— Start of Records for the exercise —

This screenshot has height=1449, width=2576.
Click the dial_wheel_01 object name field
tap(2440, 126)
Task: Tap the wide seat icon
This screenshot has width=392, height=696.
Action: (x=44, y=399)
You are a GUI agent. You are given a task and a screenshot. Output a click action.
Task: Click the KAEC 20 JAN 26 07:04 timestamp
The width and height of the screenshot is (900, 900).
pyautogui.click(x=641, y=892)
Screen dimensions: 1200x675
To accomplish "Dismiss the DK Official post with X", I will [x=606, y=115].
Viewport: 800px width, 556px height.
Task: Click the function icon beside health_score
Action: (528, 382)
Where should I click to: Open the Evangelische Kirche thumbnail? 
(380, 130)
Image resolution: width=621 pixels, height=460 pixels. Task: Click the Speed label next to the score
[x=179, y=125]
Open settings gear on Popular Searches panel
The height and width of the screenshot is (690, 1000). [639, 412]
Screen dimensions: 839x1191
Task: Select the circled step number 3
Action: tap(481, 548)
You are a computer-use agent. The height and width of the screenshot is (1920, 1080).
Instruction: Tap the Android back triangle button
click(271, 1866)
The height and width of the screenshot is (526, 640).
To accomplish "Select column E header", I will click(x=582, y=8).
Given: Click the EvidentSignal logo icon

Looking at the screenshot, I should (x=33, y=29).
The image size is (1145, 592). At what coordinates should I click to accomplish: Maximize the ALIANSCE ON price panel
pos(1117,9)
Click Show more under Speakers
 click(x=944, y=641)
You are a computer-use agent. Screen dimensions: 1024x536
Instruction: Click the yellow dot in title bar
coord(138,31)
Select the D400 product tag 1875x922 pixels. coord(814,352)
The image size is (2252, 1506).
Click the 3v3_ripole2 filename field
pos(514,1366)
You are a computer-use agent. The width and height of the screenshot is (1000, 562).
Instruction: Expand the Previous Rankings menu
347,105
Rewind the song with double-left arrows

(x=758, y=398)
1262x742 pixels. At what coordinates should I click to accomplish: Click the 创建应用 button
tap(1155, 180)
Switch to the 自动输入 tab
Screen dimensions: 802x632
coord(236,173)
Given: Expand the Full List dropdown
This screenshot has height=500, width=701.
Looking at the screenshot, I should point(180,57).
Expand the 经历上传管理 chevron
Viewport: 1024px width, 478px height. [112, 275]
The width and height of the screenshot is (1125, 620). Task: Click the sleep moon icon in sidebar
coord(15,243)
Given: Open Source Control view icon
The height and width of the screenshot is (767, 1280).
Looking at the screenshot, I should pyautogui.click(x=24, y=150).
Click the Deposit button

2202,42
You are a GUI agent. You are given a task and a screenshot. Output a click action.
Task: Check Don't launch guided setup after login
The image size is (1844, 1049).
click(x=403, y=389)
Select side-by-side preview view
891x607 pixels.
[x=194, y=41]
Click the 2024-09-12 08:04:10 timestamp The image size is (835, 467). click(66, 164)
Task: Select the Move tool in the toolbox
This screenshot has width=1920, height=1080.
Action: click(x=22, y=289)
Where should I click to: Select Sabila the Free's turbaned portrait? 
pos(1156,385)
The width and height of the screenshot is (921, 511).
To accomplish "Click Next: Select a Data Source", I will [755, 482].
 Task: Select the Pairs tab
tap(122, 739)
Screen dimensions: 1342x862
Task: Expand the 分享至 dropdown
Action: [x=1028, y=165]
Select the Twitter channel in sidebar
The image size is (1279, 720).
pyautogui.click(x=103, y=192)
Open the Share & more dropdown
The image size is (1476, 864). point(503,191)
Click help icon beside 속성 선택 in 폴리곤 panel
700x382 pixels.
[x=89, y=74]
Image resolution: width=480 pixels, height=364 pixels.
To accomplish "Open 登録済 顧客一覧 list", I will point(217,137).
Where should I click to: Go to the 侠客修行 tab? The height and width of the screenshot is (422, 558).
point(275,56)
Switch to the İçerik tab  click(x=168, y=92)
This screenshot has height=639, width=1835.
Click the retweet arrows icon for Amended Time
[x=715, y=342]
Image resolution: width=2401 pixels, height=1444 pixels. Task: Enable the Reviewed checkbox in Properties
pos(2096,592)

— End of Records for the exercise —

- [Aim of the task]:
Put every line of the records above into a JSON list of strings, one string per line, leaving out blank lines.

- [Task solution]:
[
  "This screenshot has height=1449, width=2576.",
  "Click the dial_wheel_01 object name field",
  "tap(2440, 126)",
  "Task: Tap the wide seat icon",
  "This screenshot has width=392, height=696.",
  "Action: (x=44, y=399)",
  "You are a GUI agent. You are given a task and a screenshot. Output a click action.",
  "Task: Click the KAEC 20 JAN 26 07:04 timestamp",
  "The width and height of the screenshot is (900, 900).",
  "pyautogui.click(x=641, y=892)",
  "Screen dimensions: 1200x675",
  "To accomplish \"Dismiss the DK Official post with X\", I will [x=606, y=115].",
  "Viewport: 800px width, 556px height.",
  "Task: Click the function icon beside health_score",
  "Action: (528, 382)",
  "Where should I click to: Open the Evangelische Kirche thumbnail? ",
  "(380, 130)",
  "Image resolution: width=621 pixels, height=460 pixels. Task: Click the Speed label next to the score",
  "[x=179, y=125]",
  "Open settings gear on Popular Searches panel",
  "The height and width of the screenshot is (690, 1000). [639, 412]",
  "Screen dimensions: 839x1191",
  "Task: Select the circled step number 3",
  "Action: tap(481, 548)",
  "You are a computer-use agent. The height and width of the screenshot is (1920, 1080).",
  "Instruction: Tap the Android back triangle button",
  "click(271, 1866)",
  "The height and width of the screenshot is (526, 640).",
  "To accomplish \"Select column E header\", I will click(x=582, y=8).",
  "Given: Click the EvidentSignal logo icon",
  "Looking at the screenshot, I should (x=33, y=29).",
  "The image size is (1145, 592). At what coordinates should I click to accomplish: Maximize the ALIANSCE ON price panel",
  "pos(1117,9)",
  "Click Show more under Speakers",
  " click(x=944, y=641)",
  "You are a computer-use agent. Screen dimensions: 1024x536",
  "Instruction: Click the yellow dot in title bar",
  "coord(138,31)",
  "Select the D400 product tag 1875x922 pixels. coord(814,352)",
  "The image size is (2252, 1506).",
  "Click the 3v3_ripole2 filename field",
  "pos(514,1366)",
  "You are a computer-use agent. The width and height of the screenshot is (1000, 562).",
  "Instruction: Expand the Previous Rankings menu",
  "347,105",
  "Rewind the song with double-left arrows",
  "(x=758, y=398)",
  "1262x742 pixels. At what coordinates should I click to accomplish: Click the 创建应用 button",
  "tap(1155, 180)",
  "Switch to the 自动输入 tab",
  "Screen dimensions: 802x632",
  "coord(236,173)",
  "Given: Expand the Full List dropdown",
  "This screenshot has height=500, width=701.",
  "Looking at the screenshot, I should point(180,57).",
  "Expand the 经历上传管理 chevron",
  "Viewport: 1024px width, 478px height. [112, 275]",
  "The width and height of the screenshot is (1125, 620). Task: Click the sleep moon icon in sidebar",
  "coord(15,243)",
  "Given: Open Source Control view icon",
  "The height and width of the screenshot is (767, 1280).",
  "Looking at the screenshot, I should pyautogui.click(x=24, y=150).",
  "Click the Deposit button",
  "2202,42",
  "You are a GUI agent. You are given a task and a screenshot. Output a click action.",
  "Task: Check Don't launch guided setup after login",
  "The image size is (1844, 1049).",
  "click(x=403, y=389)",
  "Select side-by-side preview view",
  "891x607 pixels.",
  "[x=194, y=41]",
  "Click the 2024-09-12 08:04:10 timestamp The image size is (835, 467). click(66, 164)",
  "Task: Select the Move tool in the toolbox",
  "This screenshot has width=1920, height=1080.",
  "Action: click(x=22, y=289)",
  "Where should I click to: Select Sabila the Free's turbaned portrait? ",
  "pos(1156,385)",
  "The width and height of the screenshot is (921, 511).",
  "To accomplish \"Click Next: Select a Data Source\", I will [755, 482].",
  " Task: Select the Pairs tab",
  "tap(122, 739)",
  "Screen dimensions: 1342x862",
  "Task: Expand the 分享至 dropdown",
  "Action: [x=1028, y=165]",
  "Select the Twitter channel in sidebar",
  "The image size is (1279, 720).",
  "pyautogui.click(x=103, y=192)",
  "Open the Share & more dropdown",
  "The image size is (1476, 864). point(503,191)",
  "Click help icon beside 속성 선택 in 폴리곤 panel",
  "700x382 pixels.",
  "[x=89, y=74]",
  "Image resolution: width=480 pixels, height=364 pixels.",
  "To accomplish \"Open 登録済 顧客一覧 list\", I will point(217,137).",
  "Where should I click to: Go to the 侠客修行 tab? The height and width of the screenshot is (422, 558).",
  "point(275,56)",
  "Switch to the İçerik tab  click(x=168, y=92)",
  "This screenshot has height=639, width=1835.",
  "Click the retweet arrows icon for Amended Time",
  "[x=715, y=342]",
  "Image resolution: width=2401 pixels, height=1444 pixels. Task: Enable the Reviewed checkbox in Properties",
  "pos(2096,592)"
]